#### TASK GOAL
Could every line of the listing be output exactly, with the pictures skipped?
*** TASK MATERIAL Section Begins ***
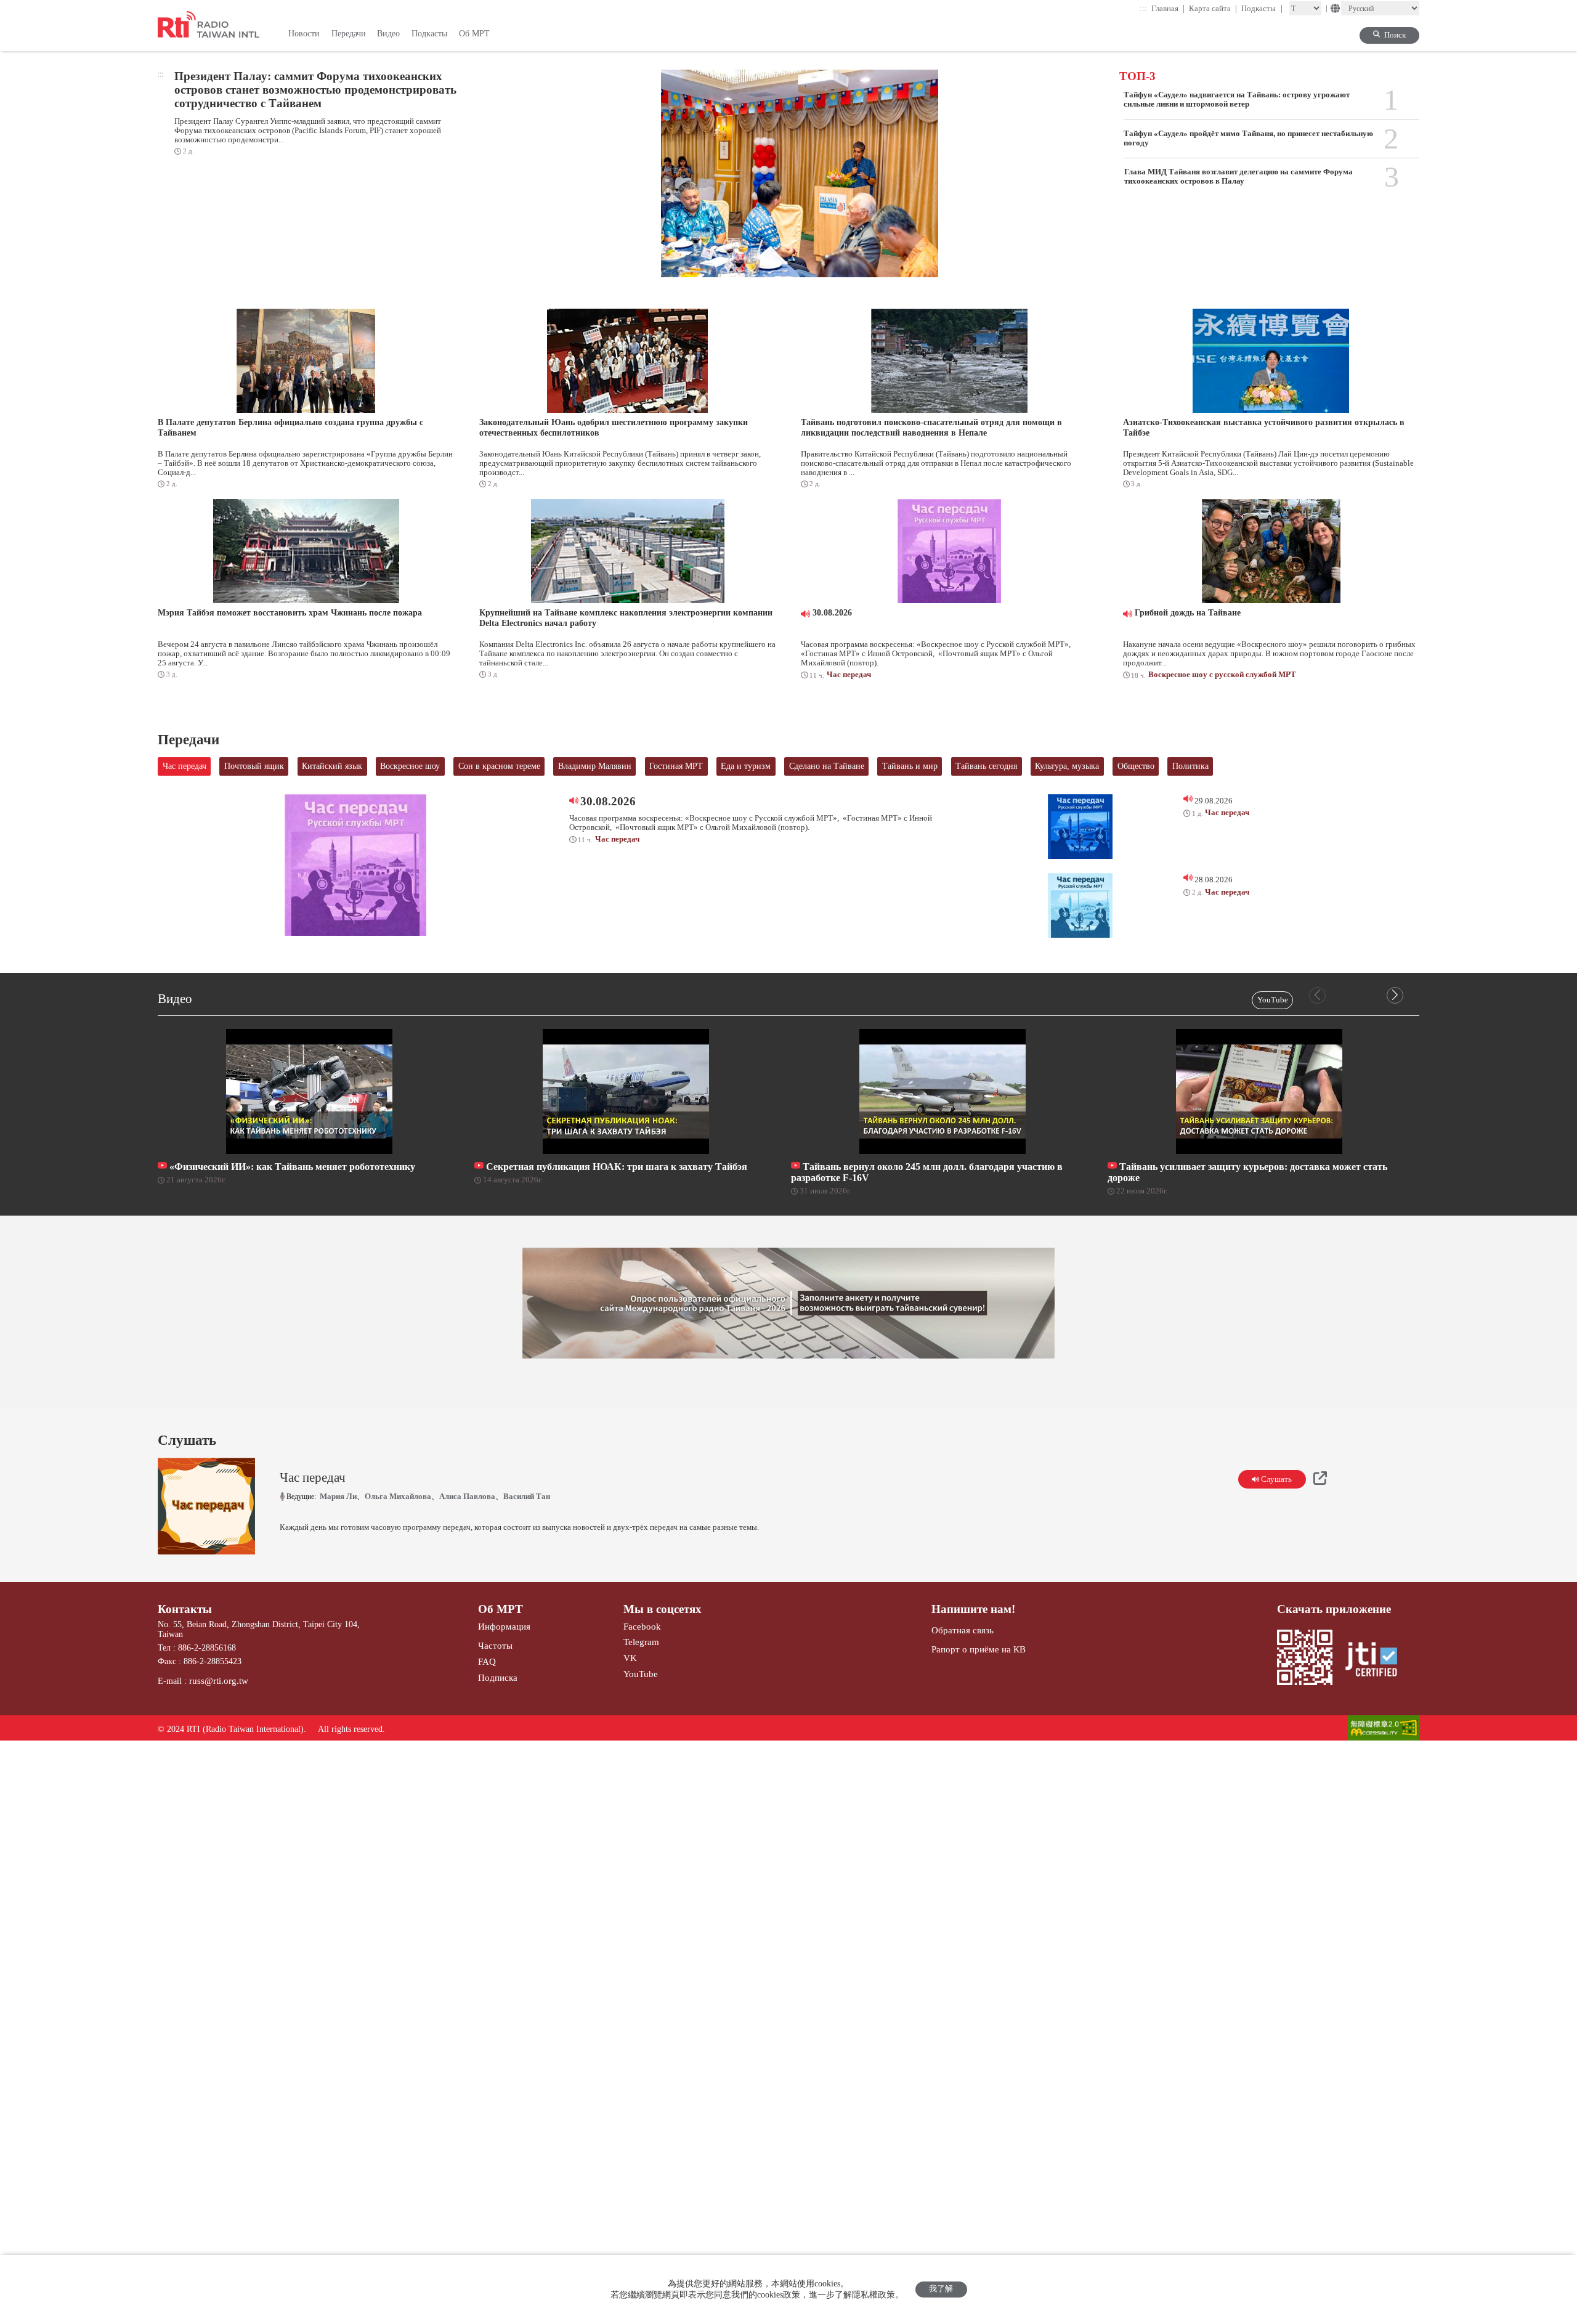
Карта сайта (1213, 8)
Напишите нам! (973, 1609)
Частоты (495, 1645)
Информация (504, 1626)
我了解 (941, 2289)
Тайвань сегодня (986, 766)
*** TASK MATERIAL Section Ends ***
#### TASK RESPONSE
Карта сайта (1213, 8)
Напишите нам! (973, 1609)
Частоты (495, 1645)
Информация (504, 1626)
我了解 (941, 2289)
Тайвань сегодня (986, 766)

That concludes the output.